开源人工智能中的开放协作图景:十四项大型语言模型开源项目的实践、动机与治理映射
A Cartography of Open Collaboration in Open Source AI: Mapping Practices, Motivations, and Governance in 14 Open Large Language Model Projects
September 29, 2025
作者: Johan Linåker, Cailean Osborne, Jennifer Ding, Ben Burtenshaw
cs.AI
摘要
開放大型語言模型(LLMs)的蓬勃發展正促進人工智慧(AI)研究與創新的活躍生態系統。然而,無論是在公開發布前後,用於開發開放LLMs的合作方式尚未得到全面研究,這限制了我們對開放LLM項目如何啟動、組織和治理的理解,以及進一步培育這一生態系統的機會。我們通過對開放LLMs開發和再利用生命週期中的合作進行探索性分析來彌補這一空白,並基於對來自北美、歐洲、非洲和亞洲的基層項目、研究機構、初創企業和大型科技公司的14個開放LLMs開發者的半結構化訪談。我們為研究和實踐做出了三項關鍵貢獻。首先,開放LLM項目中的合作遠遠超出了LLMs本身,涵蓋了數據集、基準測試、開源框架、排行榜、知識共享與討論論壇以及計算合作夥伴等。其次,開放LLM開發者具有多種社會、經濟和技術動機,從民主化AI訪問和促進開放科學到建立區域生態系統和擴展語言代表性。第三,所採樣的開放LLM項目展示了五種不同的組織模式,從單一公司項目到非營利組織支持的基層項目,這些模式在控制集中度和社區參與策略上有所不同,並貫穿於開放LLM生命週期的各個階段。最後,我們為尋求支持全球社區構建更開放AI未來的利益相關者提供了實用建議。
English
The proliferation of open large language models (LLMs) is fostering a vibrant
ecosystem of research and innovation in artificial intelligence (AI). However,
the methods of collaboration used to develop open LLMs both before and after
their public release have not yet been comprehensively studied, limiting our
understanding of how open LLM projects are initiated, organized, and governed
as well as what opportunities there are to foster this ecosystem even further.

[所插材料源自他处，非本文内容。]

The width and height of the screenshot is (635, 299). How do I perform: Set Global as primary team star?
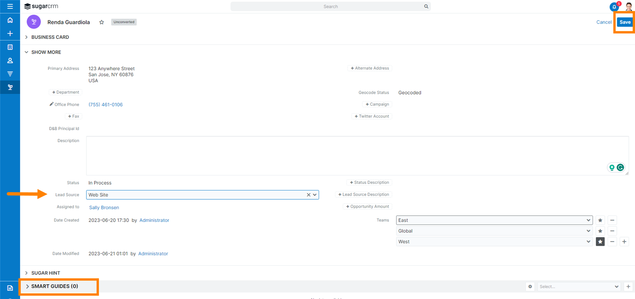(600, 231)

We address this gap through an exploratory analysis of open collaboration
throughout the development and reuse lifecycle of open LLMs, drawing on
semi-structured interviews with the developers of 14 open LLMs from grassroots
projects, research institutes, startups, and Big Tech companies in North
America, Europe, Africa, and Asia. We make three key contributions to research
and practice. First, collaboration in open LLM projects extends far beyond the
LLMs themselves, encompassing datasets, benchmarks, open source frameworks,
leaderboards, knowledge sharing and discussion forums, and compute
partnerships, among others. Second, open LLM developers have a variety of
social, economic, and technological motivations, from democratizing AI access
and promoting open science to building regional ecosystems and expanding
language representation. Third, the sampled open LLM projects exhibit five
distinct organizational models, ranging from single company projects to
non-profit-sponsored grassroots projects, which vary in their centralization of
control and community engagement strategies used throughout the open LLM
lifecycle. We conclude with practical recommendations for stakeholders seeking
to support the global community building a more open future for AI.